_Text excerpt_
▼▼▼

N3 dye for Dye-Sensitized Solar Cells (DSSCs) modeled

Dye-sensitized solar cells (DSSCs) offer a promising means of harvesting the sun’s energy, and the improvement of their efficiency has drawn the interest of theoretical chemists and physicists. In a 2011 issue of Physical Chemistry Chemical Physics, Abu Md Asaduzzaman and Georg Schreckenbach of The University of Manitoba, Winnipeg reported their results on the modeling of a prototype dye employed in such solar cells. They used ADF and other molecular modeling programs to investigate the I/I3 redox reaction of a compound known as the “N3 dye”.

Optimized structures of N3+I (N3IRu and N3IOH) complexes

To conduct their study, Asaduzzaman and Schreckenbach carried out geometry optimization calculations of reactants, intermediates and products of the N3 dye reaction. The computed energies of these differing forms of the dye allowed them to model both the thermodynamics and the kinetics of the reaction. Key options in the molecular modeling programs which were used included relativistic spin-orbit coupling (with ZORA), Grimme’s dispersion corrected functionals (DFT-D3), and solvent effects (with a continuum model). The researchers noted that proper solvation modeling was crucial to this study.

Among other things, the authors were able to support the conclusion that the step of the reaction in which the neutral dye is regenerated from its oxidized form is a major factor in limiting efficiency in solar cells comprised of such compounds. Hopefully the knowledge gained in studies such as this will be applied to development of ever increasingly efficient, newer generations of solar cells.

A. M. Asaduzzaman and G. Schreckenbach, Interactions of the N3 dye with the iodide redox shuttle: quantum chemical mechanistic studies of the dye regeneration in the dye-sensitized solar cell. Physical Chemistry Chemical Physics, 13, 15148 (2011).

▲▲▲

_Input data_
▼▼▼

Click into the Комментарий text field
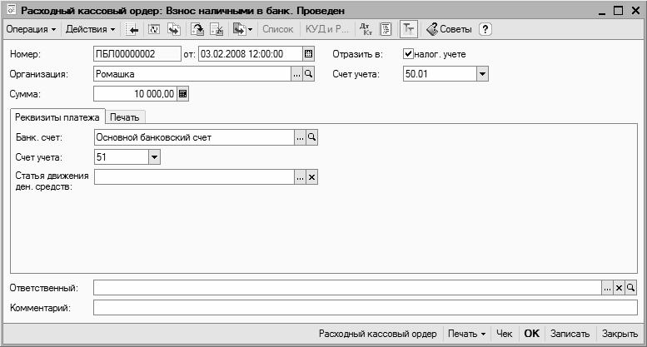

▲▲▲

_Questions_
1. Answer these questions using the N3 dye article.
(a) At which university do Asaduzzaman and Schreckenbach work?
(b) What did the researchers say was crucial to their study?
(c) Which step of the reaction did the authors conclude is a major factor limiting efficiency?
2. Write out, word for word, the part of the N3 dye article between "A. M. Asaduzzaman" and "13, 15148 (2011).", inclusive.

_Task answers_
1.
(a) The University of Manitoba, Winnipeg.
(b) Proper solvation modeling.
(c) The step in which the neutral dye is regenerated from its oxidized form.

2.
A. M. Asaduzzaman and G. Schreckenbach, Interactions of the N3 dye with the iodide redox shuttle: quantum chemical mechanistic studies of the dye regeneration in the dye-sensitized solar cell. Physical Chemistry Chemical Physics, 13, 15148 (2011).